Comment vous voyez les années à venir ? 

« On est mal parce qu’il n’y a aucune gestion politique du covid. Je tape sur Macron, mais l’ensemble de la classe politique est lamentable, à quelques exceptions près. En ce moment, il y a une course à la queue de Mickey pour être le plus antivax possible. »

« On est très très mal barrés. Voilà. Si j’avais un mot pour qualifier les années à venir, ce serait "le marasme". Parce qu'à moins d’avoir la chance de trouver un vaccin multivariant et tout, on va se retrouver avec une dégradation généralisée de l’état de santé de la population et une baisse de la durée de vie des gens. »
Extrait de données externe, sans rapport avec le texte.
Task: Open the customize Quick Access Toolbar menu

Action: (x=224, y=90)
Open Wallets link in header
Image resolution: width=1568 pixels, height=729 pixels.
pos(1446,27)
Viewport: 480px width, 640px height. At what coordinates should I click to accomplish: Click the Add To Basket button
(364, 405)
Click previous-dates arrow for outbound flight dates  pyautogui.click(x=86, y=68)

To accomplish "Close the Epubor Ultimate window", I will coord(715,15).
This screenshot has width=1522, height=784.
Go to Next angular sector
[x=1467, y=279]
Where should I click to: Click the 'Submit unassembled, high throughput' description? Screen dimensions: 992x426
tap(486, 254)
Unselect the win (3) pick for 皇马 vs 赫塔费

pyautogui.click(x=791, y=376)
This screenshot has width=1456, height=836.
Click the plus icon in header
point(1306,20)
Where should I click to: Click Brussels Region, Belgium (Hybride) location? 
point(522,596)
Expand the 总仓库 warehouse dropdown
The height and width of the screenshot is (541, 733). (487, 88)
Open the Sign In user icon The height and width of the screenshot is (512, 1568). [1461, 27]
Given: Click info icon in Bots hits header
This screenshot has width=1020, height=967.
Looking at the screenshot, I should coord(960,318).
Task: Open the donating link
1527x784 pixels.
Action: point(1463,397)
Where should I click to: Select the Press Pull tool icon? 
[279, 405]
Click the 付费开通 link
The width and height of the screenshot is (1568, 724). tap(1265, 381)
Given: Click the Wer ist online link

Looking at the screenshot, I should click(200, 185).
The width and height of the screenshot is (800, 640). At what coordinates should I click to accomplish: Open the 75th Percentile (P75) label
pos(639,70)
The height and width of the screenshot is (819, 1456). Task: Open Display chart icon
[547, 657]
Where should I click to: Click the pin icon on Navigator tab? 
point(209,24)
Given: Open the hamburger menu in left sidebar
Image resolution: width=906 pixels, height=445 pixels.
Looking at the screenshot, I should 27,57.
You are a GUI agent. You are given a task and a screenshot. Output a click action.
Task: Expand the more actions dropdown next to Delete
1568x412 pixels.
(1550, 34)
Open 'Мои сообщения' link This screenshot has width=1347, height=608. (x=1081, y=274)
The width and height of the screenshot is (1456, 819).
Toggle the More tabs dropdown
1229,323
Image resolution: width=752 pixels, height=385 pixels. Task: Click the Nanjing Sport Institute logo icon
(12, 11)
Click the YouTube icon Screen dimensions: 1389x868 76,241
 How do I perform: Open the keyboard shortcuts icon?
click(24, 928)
« Je veux être positif malgré tout... parce qu'il ne s'agit pas de se mettre en boule dans un coin et de pleurer ! il y a des choses simples, à faire, au moins pour se protéger soi-même. Simplement, dès à présent, porter un masque FFP2 dès qu’il y a du monde et qu’on n’a pas besoin d’être visage libre. Si vous mangez avec des amis chez vous ou au restaurant, profitez de ce moment de convivialité, entrouvrez la fenêtre et c'est tout. Mais franchement... quand vous choisissez un camembert au supermarché, le fromage n'a pas besoin de voir votre tête. Alors il y en a qui disent "oui mais si je mets un masque, on me regarde de travers". Bon. Moi j’ai 64 ans, je suis médecin, et entre essuyer un regard de travers, un sourire moqueur, et attraper une maladie qui va m’affaiblir, j’ai bien vite choisi. »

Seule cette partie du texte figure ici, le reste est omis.